* **What is needed**
Of all the lines in the entries, how many carry the word "This"? The reply is that number and no more.

+++ Provided records

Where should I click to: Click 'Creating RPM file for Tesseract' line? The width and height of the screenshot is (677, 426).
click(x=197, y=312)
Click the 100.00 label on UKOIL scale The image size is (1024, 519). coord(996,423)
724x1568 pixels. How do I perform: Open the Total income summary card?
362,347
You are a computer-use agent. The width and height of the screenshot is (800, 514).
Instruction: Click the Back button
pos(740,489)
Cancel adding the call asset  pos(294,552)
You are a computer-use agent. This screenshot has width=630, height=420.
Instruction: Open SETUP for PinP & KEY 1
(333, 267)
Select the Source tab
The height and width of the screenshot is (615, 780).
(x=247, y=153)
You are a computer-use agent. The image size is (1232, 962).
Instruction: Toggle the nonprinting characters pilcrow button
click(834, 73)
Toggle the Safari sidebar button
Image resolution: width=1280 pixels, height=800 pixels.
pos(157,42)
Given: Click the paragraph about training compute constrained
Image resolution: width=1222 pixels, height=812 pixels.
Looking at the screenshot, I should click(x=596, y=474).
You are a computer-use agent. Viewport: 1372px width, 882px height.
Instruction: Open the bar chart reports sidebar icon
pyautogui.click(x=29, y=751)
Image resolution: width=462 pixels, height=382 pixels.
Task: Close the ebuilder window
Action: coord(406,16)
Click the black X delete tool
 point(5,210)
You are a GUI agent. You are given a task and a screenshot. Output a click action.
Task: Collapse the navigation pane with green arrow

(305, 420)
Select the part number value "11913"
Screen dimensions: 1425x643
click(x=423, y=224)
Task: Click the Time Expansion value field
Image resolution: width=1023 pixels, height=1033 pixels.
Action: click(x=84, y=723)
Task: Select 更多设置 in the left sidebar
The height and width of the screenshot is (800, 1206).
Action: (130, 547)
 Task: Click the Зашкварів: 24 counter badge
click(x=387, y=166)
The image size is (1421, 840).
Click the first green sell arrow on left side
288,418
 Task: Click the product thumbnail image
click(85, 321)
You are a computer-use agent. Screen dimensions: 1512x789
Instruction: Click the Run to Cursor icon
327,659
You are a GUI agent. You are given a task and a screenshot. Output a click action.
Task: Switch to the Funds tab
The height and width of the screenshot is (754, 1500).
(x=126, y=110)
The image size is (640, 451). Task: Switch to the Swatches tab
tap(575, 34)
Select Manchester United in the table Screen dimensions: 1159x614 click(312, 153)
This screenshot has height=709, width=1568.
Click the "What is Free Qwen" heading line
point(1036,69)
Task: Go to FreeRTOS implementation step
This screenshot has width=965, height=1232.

++++++

* **Result of the exercise**
3